Investigators: Anna Pakula PhD, Louis Kunkel PhD
Category: Research - Basic
Facioscapulohumeral muscular dystrophy-1 (FSHD-1) is the most prevalent muscular dystrophy affecting 1:8000, both children and adults. FSHD is progressive and leads to death of skeletal muscle cells in the facial, scapular, trunk and lower extremities muscles, resulting in muscle weakening. The age of onset, sequence of muscle affected and disease symptoms vary significantly between patients making FSHD-1 a heterogeneous disease.
FSHD-1 is an autosomal dominant disease caused by a contraction of the long arm of chromosome 4. That contraction leads to the chromatin opening and transcription of genes that are silenced in healthy individuals. To the one of these genes being uniquely activated in FSHD, belong DUX4 (double home box 4), a germline transcription factor, being very toxic to muscle cells even when expressed at the low frequencies. Dux4 is considered as a key disease player.

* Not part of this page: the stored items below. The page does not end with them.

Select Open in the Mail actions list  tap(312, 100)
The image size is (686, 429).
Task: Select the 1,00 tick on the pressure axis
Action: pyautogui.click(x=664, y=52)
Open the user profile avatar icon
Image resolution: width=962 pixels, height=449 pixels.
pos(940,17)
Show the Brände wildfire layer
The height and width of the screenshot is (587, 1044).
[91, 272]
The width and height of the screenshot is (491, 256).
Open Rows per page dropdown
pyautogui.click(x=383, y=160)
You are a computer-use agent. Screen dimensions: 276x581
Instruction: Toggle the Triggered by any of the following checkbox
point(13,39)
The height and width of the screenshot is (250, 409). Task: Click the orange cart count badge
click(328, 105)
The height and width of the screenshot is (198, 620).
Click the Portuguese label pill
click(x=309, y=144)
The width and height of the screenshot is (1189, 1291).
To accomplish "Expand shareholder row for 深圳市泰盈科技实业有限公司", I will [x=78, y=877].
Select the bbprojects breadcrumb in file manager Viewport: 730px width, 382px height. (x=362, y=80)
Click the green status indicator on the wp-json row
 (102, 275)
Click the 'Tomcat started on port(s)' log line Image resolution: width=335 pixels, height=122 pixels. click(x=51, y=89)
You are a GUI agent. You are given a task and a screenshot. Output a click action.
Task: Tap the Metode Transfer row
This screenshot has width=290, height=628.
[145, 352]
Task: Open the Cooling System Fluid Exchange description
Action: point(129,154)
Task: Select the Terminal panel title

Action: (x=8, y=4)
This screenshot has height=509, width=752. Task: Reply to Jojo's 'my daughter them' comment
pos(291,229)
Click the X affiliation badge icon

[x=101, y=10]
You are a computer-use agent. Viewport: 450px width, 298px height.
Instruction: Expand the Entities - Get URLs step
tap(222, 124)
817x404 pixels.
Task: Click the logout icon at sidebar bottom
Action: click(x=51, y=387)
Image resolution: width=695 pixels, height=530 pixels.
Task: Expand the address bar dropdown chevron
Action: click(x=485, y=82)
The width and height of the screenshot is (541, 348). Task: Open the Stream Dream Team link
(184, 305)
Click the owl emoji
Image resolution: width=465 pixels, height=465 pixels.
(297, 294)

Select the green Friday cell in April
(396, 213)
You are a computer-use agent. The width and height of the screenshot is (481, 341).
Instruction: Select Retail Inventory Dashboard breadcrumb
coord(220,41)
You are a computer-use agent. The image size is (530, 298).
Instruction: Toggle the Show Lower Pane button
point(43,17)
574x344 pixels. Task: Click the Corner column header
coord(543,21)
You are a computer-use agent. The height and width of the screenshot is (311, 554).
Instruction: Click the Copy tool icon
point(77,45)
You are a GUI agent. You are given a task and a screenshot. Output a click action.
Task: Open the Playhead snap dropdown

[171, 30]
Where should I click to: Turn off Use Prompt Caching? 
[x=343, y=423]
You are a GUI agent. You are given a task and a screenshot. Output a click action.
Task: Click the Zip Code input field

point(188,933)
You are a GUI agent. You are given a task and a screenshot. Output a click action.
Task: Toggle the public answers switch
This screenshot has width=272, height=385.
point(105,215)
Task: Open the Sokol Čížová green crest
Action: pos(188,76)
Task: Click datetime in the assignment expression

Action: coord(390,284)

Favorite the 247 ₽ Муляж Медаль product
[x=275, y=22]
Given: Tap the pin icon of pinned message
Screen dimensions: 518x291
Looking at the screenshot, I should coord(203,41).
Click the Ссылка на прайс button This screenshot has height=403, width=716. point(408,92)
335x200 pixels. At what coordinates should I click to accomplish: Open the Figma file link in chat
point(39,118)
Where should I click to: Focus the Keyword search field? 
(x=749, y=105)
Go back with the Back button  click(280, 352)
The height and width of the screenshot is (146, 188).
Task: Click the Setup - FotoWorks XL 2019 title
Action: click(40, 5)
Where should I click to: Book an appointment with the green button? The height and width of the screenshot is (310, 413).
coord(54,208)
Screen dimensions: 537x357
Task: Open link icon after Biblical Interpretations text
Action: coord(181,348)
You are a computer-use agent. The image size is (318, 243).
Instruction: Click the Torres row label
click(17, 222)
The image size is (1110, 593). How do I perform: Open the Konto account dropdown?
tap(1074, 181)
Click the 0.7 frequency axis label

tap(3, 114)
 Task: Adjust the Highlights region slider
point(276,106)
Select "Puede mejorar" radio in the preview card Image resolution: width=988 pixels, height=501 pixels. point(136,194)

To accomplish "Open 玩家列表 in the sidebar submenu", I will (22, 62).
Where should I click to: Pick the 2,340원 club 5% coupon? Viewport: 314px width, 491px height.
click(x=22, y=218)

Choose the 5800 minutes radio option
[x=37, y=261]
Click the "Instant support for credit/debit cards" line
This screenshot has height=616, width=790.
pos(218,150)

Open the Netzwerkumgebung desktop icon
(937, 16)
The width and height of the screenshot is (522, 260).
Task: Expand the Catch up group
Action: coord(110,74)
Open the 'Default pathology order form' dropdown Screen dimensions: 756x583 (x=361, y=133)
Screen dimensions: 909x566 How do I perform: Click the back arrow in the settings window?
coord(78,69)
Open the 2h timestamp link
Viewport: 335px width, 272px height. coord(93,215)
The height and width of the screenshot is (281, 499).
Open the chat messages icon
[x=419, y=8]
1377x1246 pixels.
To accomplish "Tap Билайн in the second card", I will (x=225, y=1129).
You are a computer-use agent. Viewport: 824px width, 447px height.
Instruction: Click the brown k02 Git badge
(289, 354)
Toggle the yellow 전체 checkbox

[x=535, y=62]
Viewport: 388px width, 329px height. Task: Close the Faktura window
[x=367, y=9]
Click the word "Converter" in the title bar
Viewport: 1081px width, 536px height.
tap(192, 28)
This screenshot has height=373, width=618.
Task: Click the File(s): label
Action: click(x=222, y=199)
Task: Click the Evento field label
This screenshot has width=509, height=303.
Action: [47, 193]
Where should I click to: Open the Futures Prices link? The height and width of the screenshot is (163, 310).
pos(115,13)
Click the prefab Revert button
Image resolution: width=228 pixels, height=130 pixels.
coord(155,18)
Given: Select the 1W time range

Although DUX4 has been explored, its exact function in muscle cells is not fully understood. DUX4 targets have been reported using microarray and RNA sequencing but the list of genes that are miss-regulated as a result of DUX4 expression differs from one study to the next. Moreover, RNA sequencing data obtained from FSHD cells and tissue, and from FSHD animal models, refer to RNA that derives from the pool of myogenic cells, and gives insight only into global gene transcriptomics, but does not provide any information about single cell transcriptomics of DUX4-expressing and DUX4 non-expressing cells. Moreover, the sequence of FSHD markers being expressed before, after and at the moment of DUX4 expression remain unknown. Therefore, we would like to focus our research on characterizing transcriptomics profile of single FSHD cells to get more insight into the molecular events happening in these dystrophic cells.